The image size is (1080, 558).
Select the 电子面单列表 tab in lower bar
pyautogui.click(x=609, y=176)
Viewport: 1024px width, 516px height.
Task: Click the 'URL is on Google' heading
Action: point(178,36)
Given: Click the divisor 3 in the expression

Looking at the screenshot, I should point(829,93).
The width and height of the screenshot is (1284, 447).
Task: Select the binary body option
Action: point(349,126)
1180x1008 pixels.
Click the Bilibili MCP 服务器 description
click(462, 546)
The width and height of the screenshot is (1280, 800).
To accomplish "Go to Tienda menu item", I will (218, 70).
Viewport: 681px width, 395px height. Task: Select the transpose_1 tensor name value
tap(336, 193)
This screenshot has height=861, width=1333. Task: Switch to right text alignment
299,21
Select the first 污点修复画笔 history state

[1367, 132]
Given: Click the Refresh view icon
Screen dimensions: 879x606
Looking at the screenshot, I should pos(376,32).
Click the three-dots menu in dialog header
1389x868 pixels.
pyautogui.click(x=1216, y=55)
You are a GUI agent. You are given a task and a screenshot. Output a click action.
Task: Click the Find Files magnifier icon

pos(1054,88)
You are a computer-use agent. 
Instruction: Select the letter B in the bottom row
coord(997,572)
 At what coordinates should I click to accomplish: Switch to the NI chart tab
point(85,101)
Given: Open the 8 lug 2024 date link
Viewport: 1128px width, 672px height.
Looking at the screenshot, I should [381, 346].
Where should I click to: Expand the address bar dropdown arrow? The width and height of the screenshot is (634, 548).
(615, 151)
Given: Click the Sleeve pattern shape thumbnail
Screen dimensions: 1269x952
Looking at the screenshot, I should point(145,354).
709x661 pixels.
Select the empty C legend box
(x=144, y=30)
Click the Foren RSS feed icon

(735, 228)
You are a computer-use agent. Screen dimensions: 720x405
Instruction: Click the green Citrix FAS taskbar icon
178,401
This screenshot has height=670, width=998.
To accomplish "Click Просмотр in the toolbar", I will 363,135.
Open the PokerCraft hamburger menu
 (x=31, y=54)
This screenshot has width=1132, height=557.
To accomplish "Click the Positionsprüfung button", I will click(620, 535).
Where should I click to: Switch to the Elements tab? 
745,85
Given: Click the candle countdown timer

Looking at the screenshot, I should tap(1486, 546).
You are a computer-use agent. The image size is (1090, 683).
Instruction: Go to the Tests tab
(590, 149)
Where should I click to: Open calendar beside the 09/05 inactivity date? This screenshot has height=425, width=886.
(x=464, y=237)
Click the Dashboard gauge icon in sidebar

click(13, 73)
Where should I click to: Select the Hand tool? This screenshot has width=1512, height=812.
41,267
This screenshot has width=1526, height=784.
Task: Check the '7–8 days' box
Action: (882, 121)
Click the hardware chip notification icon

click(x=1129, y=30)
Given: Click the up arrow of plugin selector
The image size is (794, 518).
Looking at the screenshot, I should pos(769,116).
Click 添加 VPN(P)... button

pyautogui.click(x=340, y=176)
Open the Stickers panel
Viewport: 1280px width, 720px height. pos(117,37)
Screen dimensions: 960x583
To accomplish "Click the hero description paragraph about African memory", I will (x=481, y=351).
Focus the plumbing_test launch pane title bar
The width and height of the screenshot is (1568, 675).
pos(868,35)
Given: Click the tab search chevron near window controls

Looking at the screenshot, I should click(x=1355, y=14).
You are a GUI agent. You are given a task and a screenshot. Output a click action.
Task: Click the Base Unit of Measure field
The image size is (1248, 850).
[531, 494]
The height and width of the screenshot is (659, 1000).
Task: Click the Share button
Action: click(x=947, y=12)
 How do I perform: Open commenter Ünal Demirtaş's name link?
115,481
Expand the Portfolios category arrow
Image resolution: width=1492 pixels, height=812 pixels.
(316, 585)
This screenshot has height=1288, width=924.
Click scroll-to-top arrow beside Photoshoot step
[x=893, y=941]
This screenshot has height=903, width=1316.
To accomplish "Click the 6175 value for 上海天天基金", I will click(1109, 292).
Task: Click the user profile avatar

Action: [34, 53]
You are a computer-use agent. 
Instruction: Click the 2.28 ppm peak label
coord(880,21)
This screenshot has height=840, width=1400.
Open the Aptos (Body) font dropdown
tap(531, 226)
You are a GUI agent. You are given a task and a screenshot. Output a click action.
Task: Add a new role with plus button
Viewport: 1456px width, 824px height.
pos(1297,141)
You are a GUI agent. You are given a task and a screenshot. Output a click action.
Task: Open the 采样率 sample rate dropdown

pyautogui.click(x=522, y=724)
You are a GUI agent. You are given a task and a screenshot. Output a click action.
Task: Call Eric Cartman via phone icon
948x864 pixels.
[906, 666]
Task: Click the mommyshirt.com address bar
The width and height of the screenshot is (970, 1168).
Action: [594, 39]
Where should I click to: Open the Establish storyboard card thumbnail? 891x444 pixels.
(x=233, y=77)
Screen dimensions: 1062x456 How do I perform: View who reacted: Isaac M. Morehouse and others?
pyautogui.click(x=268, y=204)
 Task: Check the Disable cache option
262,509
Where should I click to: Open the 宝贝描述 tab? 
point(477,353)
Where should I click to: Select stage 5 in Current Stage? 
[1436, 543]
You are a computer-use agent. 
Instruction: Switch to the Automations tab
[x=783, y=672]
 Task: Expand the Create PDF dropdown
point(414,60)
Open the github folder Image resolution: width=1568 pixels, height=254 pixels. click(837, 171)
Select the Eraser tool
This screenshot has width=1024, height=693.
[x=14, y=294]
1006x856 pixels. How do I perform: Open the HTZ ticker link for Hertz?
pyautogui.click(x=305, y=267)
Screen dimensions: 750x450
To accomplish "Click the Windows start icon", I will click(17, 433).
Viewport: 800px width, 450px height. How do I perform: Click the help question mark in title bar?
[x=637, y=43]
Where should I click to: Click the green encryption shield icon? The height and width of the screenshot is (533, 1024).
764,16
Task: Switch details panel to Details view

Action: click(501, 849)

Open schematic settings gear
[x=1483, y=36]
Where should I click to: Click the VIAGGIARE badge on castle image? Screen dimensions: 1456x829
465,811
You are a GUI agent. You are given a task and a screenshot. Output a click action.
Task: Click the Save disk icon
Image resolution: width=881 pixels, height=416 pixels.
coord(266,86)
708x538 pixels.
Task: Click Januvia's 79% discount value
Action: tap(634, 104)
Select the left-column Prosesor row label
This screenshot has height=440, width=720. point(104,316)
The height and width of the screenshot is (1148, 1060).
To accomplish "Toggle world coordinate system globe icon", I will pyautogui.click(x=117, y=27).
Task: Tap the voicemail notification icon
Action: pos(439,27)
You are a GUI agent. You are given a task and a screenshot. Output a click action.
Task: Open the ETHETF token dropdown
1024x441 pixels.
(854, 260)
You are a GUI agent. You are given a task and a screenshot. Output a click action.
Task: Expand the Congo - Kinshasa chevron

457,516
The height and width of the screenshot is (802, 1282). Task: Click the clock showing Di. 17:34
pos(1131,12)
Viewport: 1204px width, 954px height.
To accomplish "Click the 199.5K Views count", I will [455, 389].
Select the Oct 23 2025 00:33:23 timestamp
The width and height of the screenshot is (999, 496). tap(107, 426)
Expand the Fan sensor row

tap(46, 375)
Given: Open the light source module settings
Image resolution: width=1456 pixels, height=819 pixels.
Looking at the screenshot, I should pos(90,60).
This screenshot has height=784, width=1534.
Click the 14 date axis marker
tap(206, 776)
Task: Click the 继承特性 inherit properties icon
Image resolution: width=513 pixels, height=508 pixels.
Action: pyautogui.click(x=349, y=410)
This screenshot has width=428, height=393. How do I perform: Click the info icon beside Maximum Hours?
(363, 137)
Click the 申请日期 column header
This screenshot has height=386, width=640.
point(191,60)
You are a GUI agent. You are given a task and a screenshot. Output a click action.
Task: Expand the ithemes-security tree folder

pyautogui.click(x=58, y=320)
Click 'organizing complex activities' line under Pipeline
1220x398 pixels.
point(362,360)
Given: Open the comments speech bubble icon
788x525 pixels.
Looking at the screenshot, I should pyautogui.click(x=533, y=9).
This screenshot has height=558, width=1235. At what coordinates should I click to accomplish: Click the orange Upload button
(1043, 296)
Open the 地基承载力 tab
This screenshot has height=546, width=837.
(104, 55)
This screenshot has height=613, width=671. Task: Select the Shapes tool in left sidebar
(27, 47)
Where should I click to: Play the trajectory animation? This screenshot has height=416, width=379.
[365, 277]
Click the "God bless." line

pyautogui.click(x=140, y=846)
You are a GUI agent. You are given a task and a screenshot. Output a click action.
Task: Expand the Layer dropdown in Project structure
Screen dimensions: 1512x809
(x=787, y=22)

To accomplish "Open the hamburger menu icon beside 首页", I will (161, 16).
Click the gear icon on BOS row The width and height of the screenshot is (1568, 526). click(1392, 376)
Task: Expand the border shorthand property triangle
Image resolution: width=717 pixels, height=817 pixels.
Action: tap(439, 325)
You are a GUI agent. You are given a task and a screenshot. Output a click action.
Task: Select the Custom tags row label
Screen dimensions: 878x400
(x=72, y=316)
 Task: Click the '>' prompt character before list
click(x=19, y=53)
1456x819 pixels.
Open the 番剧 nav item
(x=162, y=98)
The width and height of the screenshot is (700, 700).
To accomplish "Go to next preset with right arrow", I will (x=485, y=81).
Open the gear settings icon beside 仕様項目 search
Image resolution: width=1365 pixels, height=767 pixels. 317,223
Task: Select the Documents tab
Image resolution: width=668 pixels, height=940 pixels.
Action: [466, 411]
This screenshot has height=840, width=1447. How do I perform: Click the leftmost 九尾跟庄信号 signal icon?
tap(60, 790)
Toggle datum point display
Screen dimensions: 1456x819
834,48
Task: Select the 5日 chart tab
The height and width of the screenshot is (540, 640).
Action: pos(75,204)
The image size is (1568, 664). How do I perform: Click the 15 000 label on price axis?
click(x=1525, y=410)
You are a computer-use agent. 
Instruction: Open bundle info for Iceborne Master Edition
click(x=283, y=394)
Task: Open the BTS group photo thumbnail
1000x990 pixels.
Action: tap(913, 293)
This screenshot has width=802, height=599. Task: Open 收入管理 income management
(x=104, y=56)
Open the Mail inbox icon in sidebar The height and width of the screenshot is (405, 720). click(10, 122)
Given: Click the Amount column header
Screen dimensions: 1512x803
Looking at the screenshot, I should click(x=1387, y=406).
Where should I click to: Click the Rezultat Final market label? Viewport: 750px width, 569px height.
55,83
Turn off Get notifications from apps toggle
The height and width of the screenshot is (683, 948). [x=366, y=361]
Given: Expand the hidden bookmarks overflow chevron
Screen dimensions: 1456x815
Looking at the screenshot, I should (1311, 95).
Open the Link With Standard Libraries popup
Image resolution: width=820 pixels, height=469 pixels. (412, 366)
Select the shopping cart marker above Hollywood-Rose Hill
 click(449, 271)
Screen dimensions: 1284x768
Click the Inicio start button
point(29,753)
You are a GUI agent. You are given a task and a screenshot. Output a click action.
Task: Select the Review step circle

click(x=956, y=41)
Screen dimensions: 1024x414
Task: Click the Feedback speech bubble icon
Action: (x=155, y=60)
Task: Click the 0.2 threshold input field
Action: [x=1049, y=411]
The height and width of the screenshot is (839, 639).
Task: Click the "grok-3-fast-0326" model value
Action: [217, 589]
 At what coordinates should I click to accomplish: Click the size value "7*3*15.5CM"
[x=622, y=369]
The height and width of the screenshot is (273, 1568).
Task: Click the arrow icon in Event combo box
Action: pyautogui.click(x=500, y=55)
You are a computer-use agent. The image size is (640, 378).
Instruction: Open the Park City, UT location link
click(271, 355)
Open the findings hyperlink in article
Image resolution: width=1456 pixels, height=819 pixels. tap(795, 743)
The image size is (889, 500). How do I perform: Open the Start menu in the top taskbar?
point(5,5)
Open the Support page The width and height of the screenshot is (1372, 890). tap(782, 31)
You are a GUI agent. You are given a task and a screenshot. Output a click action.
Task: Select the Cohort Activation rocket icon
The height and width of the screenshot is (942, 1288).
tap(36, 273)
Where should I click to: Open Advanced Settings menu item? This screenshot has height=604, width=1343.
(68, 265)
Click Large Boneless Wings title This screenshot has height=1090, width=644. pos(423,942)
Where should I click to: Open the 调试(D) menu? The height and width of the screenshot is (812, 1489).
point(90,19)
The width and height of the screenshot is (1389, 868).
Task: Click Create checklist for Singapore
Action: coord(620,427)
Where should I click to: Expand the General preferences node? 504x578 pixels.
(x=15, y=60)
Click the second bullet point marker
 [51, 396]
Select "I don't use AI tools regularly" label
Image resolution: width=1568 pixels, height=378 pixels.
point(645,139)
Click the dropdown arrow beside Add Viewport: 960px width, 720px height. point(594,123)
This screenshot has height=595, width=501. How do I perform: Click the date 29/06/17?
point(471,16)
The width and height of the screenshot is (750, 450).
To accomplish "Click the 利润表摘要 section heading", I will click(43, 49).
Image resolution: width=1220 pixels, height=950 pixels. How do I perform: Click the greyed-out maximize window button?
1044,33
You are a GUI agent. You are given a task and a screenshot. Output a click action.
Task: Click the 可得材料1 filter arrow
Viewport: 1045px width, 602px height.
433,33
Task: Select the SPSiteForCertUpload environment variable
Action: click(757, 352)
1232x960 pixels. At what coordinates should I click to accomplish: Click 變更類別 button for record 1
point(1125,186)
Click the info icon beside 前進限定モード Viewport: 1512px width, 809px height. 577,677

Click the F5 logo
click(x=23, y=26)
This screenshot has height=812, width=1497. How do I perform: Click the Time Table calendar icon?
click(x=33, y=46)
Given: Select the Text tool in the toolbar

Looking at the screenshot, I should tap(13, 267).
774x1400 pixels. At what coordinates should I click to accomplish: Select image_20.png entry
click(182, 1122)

.....

### AIM OF THE TASK
Reproduce the lines verbatim, beginning with the line containing "The image size is (1568, 664)." and ending with the line containing "click(271, 355)", both included.

### EXERCISE RESPONSE
The image size is (1568, 664). How do I perform: Click the 15 000 label on price axis?
click(x=1525, y=410)
You are a computer-use agent. 
Instruction: Open bundle info for Iceborne Master Edition
click(x=283, y=394)
Task: Open the BTS group photo thumbnail
1000x990 pixels.
Action: tap(913, 293)
This screenshot has width=802, height=599. Task: Open 收入管理 income management
(x=104, y=56)
Open the Mail inbox icon in sidebar The height and width of the screenshot is (405, 720). click(10, 122)
Given: Click the Amount column header
Screen dimensions: 1512x803
Looking at the screenshot, I should click(x=1387, y=406).
Where should I click to: Click the Rezultat Final market label? Viewport: 750px width, 569px height.
55,83
Turn off Get notifications from apps toggle
The height and width of the screenshot is (683, 948). [x=366, y=361]
Given: Expand the hidden bookmarks overflow chevron
Screen dimensions: 1456x815
Looking at the screenshot, I should (1311, 95).
Open the Link With Standard Libraries popup
Image resolution: width=820 pixels, height=469 pixels. (412, 366)
Select the shopping cart marker above Hollywood-Rose Hill
 click(449, 271)
Screen dimensions: 1284x768
Click the Inicio start button
point(29,753)
You are a GUI agent. You are given a task and a screenshot. Output a click action.
Task: Select the Review step circle

click(x=956, y=41)
Screen dimensions: 1024x414
Task: Click the Feedback speech bubble icon
Action: (x=155, y=60)
Task: Click the 0.2 threshold input field
Action: [x=1049, y=411]
The height and width of the screenshot is (839, 639).
Task: Click the "grok-3-fast-0326" model value
Action: [217, 589]
 At what coordinates should I click to accomplish: Click the size value "7*3*15.5CM"
[x=622, y=369]
The height and width of the screenshot is (273, 1568).
Task: Click the arrow icon in Event combo box
Action: pyautogui.click(x=500, y=55)
You are a computer-use agent. The image size is (640, 378).
Instruction: Open the Park City, UT location link
click(271, 355)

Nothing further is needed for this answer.